Cela ne cadre pas avec le Québec d'aujourd'hui. Un Québec qui a de meilleurs résultats que l'Ontario à plusieurs niveaux. Un Québec qui s'apprête à tenir ses premières élections depuis longtemps sans que la souveraineté soit un enjeu. Un Québec qui favorise deux partis fédéralistes sur la scène provinciale et qui vient enfin d'appuyer un parti capable de former le gouvernement sur la scène fédérale.

Dans un tel contexte, le Bloc québécois a évidemment plus de difficulté à trouver sa pertinence. Mais il demeurait néanmoins, jusqu'ici, une sorte de police d'assurance. La preuve en est que plusieurs commentateurs prédisaient une possible embellie aux prochaines élections.
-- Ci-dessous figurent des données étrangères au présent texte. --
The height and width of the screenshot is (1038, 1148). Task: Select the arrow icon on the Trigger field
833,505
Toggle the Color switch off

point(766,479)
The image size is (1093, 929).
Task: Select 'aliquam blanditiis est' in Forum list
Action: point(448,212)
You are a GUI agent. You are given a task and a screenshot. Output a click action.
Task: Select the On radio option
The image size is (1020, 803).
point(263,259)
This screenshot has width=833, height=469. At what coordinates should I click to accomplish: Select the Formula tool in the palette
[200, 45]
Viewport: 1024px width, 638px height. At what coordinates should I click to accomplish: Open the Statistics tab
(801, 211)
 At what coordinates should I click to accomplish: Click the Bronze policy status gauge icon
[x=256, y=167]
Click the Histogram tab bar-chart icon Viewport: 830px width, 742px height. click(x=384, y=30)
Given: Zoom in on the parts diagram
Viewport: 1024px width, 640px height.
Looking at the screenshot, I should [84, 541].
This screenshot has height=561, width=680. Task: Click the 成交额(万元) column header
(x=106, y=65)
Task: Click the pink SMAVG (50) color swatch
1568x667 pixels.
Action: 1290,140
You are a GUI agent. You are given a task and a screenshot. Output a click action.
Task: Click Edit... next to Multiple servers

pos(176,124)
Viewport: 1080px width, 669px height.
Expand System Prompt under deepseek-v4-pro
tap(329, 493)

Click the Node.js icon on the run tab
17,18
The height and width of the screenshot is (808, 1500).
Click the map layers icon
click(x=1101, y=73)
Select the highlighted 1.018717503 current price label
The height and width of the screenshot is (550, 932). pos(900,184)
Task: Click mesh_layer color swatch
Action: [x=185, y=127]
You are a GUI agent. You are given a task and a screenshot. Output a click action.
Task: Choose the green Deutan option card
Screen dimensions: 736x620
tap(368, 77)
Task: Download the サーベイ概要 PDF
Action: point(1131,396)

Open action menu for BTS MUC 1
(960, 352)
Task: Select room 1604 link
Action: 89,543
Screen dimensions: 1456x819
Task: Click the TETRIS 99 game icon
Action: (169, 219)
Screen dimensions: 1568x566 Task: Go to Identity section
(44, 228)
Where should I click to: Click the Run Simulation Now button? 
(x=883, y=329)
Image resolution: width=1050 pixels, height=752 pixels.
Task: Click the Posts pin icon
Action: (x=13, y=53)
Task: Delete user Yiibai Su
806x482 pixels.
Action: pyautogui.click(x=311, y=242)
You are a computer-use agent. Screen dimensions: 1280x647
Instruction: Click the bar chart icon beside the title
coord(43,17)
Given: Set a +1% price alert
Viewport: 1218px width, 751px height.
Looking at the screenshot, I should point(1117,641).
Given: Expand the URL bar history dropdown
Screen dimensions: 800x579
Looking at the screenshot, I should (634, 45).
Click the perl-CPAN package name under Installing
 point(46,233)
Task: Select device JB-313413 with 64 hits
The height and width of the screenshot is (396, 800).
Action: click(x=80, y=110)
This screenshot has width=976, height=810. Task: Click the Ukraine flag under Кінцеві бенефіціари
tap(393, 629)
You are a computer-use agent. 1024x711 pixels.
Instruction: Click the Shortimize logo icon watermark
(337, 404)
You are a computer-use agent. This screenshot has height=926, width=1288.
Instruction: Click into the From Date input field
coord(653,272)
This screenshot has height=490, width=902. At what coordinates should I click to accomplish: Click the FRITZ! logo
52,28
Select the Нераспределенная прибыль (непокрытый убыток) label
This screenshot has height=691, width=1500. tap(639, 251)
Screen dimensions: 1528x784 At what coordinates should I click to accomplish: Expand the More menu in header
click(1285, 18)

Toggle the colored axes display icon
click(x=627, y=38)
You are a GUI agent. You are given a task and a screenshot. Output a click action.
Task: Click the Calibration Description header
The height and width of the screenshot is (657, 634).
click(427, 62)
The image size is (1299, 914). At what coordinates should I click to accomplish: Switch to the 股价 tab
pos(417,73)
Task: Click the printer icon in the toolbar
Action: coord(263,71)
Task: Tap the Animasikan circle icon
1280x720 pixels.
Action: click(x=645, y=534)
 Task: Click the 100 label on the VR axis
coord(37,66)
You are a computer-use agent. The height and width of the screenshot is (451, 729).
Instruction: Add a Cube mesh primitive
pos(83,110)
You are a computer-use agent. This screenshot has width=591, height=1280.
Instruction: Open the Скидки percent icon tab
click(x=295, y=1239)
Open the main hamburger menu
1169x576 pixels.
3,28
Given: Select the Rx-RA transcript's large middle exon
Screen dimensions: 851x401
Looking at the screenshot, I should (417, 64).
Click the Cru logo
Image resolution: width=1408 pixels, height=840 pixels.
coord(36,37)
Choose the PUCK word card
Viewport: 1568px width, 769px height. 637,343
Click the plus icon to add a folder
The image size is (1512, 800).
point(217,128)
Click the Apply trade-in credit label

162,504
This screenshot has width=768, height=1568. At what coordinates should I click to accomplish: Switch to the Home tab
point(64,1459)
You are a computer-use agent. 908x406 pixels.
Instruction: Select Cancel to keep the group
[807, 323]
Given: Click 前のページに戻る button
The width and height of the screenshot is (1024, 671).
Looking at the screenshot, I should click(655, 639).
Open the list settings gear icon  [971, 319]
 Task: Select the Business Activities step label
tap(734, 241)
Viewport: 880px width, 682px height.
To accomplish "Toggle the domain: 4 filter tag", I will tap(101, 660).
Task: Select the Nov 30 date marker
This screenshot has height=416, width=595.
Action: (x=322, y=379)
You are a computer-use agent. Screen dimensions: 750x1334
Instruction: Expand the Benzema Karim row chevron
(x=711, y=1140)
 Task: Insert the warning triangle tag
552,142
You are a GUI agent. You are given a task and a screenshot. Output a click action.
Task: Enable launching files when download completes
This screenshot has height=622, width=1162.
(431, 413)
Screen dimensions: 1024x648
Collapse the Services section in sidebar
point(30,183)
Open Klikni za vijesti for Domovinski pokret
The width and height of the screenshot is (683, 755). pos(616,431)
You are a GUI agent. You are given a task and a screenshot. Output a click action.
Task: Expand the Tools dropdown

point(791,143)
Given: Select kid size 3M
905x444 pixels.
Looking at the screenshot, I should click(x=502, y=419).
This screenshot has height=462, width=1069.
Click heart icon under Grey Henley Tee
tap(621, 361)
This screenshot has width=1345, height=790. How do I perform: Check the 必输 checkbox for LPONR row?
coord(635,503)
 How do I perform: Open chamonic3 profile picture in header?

En étant complètement déconnectée de la réalité politique et québécoise, Martine Ouellet a choisi de mettre un X là-dessus, de compléter l'oeuvre inachevée de Mario Beaulieu et de cantonner son parti dans la marge de la marge.

Son entêtement à vouloir recréer les chicanes d'une autre époque pourrait bien sceller le sort de son parti. Et le sien par le fait même.